Kingston is an area of Glasgow, Scotland, from which the Kingston Bridge takes its name. Together with Ibrox, it forms one of the 56 neighbourhoods of Glasgow defined by Glasgow City Council for operational purposes. The area was assigned to Ward 54 until 2007 when it was reclassified as part of the Govan ward.

==Geography==
Kingston is bounded by the River Clyde to the north; the Glasgow to Paisley railway line to the south; Kinning Park (at Paisley Road Toll) and Plantation to the west; and Tradeston (at West Street) to the east. The M8 motorway and the M74 extension traverse the area.

To the west of the Kingston Bridge is now a mostly commercial area, which includes the Glasgow Quay leisure complex and the Kingston Bridge Trading Estate.

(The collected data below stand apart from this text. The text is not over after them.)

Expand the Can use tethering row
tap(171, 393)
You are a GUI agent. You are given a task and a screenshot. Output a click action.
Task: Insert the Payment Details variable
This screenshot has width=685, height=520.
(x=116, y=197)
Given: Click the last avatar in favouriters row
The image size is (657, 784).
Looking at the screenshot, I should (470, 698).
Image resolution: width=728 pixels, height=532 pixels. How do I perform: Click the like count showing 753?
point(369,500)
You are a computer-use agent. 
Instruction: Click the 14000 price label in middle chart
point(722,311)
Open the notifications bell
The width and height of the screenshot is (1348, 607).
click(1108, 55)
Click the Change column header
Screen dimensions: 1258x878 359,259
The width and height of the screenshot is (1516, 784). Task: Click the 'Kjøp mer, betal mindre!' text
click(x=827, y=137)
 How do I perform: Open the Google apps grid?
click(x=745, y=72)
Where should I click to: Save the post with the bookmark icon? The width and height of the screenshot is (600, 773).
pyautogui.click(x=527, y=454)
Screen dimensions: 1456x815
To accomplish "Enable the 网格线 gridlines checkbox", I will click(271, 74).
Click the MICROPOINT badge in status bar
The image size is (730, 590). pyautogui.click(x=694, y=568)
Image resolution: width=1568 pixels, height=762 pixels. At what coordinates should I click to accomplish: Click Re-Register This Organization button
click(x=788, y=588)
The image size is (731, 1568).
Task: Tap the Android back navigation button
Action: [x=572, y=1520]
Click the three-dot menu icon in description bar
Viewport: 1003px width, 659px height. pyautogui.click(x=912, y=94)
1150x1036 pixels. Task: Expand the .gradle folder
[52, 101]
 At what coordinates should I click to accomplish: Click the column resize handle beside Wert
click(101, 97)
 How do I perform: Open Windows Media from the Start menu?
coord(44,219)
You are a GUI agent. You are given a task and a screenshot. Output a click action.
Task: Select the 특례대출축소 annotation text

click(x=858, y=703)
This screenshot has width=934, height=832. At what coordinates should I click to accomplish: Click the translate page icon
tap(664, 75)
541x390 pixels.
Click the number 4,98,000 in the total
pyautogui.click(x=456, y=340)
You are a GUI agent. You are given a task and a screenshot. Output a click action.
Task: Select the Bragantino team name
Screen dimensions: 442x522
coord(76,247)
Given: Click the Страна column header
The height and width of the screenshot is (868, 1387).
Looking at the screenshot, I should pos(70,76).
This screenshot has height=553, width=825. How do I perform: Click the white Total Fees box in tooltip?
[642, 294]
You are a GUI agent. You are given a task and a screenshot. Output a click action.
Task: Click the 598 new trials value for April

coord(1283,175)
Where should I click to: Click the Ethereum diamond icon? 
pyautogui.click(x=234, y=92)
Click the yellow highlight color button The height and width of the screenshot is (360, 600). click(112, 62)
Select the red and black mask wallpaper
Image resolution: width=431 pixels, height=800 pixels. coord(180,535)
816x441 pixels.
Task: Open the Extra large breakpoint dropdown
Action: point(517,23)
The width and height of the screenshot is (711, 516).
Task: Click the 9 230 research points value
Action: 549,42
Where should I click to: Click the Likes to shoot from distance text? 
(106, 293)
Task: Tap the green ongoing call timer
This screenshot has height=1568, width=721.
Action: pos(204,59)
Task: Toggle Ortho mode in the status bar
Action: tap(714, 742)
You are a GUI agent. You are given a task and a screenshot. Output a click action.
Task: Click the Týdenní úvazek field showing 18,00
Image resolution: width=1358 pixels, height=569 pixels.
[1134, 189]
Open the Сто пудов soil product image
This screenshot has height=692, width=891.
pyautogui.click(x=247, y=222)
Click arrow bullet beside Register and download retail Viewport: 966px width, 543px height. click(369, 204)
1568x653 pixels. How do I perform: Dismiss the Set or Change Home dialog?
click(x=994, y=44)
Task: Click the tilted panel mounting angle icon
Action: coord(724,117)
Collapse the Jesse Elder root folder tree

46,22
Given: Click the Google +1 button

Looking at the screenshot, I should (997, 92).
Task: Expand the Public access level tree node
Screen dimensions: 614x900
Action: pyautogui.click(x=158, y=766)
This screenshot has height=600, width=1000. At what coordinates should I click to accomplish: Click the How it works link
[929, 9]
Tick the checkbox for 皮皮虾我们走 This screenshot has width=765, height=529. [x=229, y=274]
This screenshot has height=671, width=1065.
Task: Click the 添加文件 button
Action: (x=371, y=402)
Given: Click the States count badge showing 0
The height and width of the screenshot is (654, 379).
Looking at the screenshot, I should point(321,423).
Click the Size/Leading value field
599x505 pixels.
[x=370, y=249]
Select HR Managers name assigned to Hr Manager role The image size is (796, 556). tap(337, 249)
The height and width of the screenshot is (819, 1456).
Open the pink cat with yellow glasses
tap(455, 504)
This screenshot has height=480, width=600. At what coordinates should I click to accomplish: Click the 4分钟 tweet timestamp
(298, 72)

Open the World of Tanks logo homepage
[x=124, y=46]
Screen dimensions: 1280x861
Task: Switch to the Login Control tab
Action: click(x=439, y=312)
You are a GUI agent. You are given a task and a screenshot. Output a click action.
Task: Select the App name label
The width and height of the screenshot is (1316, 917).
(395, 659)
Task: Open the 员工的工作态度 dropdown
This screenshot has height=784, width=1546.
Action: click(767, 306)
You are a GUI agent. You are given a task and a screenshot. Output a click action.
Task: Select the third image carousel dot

To the east of the bridge, several modern residential apartment developments have been constructed including: the mixed residential and commercial development within the old Scottish Co-operative Wholesale Society building, on Morrison Street; the Riverside apartments, built on what was formerly the Kingston Dock; and the Wallace Apartments, situated between Morrison Street and Wallace Street. Still further east is the smaller district of Tradeston, which adjoins Kingston on its boundary at West Street.

== Notable Kingston buildings ==
- Scotland Street School Museum, within the school building designed by Charles Rennie Mackintosh
- Kingston Halls, attributed to the architect Robert William Horn (1869-1932); it incorporated the first Carnegie funded library to be opened in the city
- Scottish Co-operative Wholesale Society Building - 1886-1893, Bruce & Hay

==Transport==
Kingston has access to two stations on the Glasgow Subway system: Shields Road, which also serves Pollokshields; and West Street, in neighbouring Tradeston. There are also frequent bus services along Paisley Road West.

== Recreation ==

Location of Springfield Quay, also showing the Kingston Bridge

The Glasgow Quay area, developed on Springfield Quay, has in recent years become a major entertainment and leisure hub with bowling, casino, cinema and a variety of bars & restaurants.